On Sat, 29 Nov 2014 15:27:07 -0500
Benjamin Rutt <rutt.4@osu.edu> wrote:
> On *https://wiki.postgresql.org/wiki/Slow_Counting*
> <https://wiki.postgresql.org/wiki/Slow_Counting> I read that
>
> SELECT reltuples FROM pg_class WHERE relname = 'tbl';
>
> may be a good way to get an estimate of the # of rows in the table, but
> depends on how frequently ANALYZE has been running. I run autovacuum under
> a default configuration, but I suspect ANALYZE is not running frequently
> enough for my purposes (when I ran the above command on my table, it
> consistently returned 1.4 million for ~20 minutes straight; when I
> explicitly ran an ANALYZE command at that point (when I realized the
> estimate was not updating even every few minutes), the ANALYZE command took
> a few seconds, then the above command returned .7 million which matches
> what ?select count(*)? was returning).
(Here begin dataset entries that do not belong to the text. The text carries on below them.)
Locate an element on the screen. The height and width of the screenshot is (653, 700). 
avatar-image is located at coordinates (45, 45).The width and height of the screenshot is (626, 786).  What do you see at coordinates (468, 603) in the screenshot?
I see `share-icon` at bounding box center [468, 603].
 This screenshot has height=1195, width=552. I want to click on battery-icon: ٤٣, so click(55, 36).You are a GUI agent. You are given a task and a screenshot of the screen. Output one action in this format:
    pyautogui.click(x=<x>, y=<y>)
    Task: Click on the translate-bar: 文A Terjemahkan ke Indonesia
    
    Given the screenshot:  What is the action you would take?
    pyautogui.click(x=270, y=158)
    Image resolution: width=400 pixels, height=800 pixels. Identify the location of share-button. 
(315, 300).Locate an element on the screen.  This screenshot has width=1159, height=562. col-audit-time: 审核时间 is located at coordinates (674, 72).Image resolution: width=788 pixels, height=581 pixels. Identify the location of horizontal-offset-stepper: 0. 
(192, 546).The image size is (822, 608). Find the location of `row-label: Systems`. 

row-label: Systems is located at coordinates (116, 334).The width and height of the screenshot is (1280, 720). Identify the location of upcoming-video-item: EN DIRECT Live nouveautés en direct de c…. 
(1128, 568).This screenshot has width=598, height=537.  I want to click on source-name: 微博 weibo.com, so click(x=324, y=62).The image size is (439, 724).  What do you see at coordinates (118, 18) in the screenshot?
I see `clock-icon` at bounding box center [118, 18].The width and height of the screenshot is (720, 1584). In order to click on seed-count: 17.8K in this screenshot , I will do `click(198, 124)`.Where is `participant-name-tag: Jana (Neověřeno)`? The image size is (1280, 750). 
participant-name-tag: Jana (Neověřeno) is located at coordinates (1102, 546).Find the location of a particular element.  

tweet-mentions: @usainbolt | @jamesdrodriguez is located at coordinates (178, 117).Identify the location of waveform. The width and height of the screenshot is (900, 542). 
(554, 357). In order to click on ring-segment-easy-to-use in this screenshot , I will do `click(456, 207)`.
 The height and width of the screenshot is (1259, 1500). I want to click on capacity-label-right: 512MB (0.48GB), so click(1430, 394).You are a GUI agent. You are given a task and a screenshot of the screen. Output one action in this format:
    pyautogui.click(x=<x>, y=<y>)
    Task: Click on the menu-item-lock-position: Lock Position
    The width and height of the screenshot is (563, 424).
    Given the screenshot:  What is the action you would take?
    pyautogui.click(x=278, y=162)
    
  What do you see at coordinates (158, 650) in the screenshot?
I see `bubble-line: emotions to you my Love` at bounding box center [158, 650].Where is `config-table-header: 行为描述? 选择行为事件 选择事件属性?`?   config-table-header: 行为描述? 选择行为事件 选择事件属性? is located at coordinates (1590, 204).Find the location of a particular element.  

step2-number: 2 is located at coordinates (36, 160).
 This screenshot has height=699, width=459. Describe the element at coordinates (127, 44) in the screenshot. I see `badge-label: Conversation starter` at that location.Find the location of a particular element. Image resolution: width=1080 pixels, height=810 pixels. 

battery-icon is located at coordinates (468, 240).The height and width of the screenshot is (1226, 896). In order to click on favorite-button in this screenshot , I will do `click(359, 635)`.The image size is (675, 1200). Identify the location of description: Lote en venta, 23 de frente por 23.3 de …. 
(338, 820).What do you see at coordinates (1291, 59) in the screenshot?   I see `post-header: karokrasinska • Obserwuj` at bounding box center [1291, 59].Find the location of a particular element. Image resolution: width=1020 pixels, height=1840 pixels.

So I suspect ANALYZE is not running
> frequently enough or is stepping over my table for some reason.
>
> So, given the above context, my question is, is there any way to tell at
> what times ANALYZE has been run in the past on the db or on a particular
> table? I am running a fairly vanilla postgres 8.4 db on linux, with a few
> minor tweaks to postgresql.conf:
I would tell you to look at the pg_stat_all_tables view, but I'm not even sure
if the ancient, unsupported 8.4 version of PostgreSQL had that table.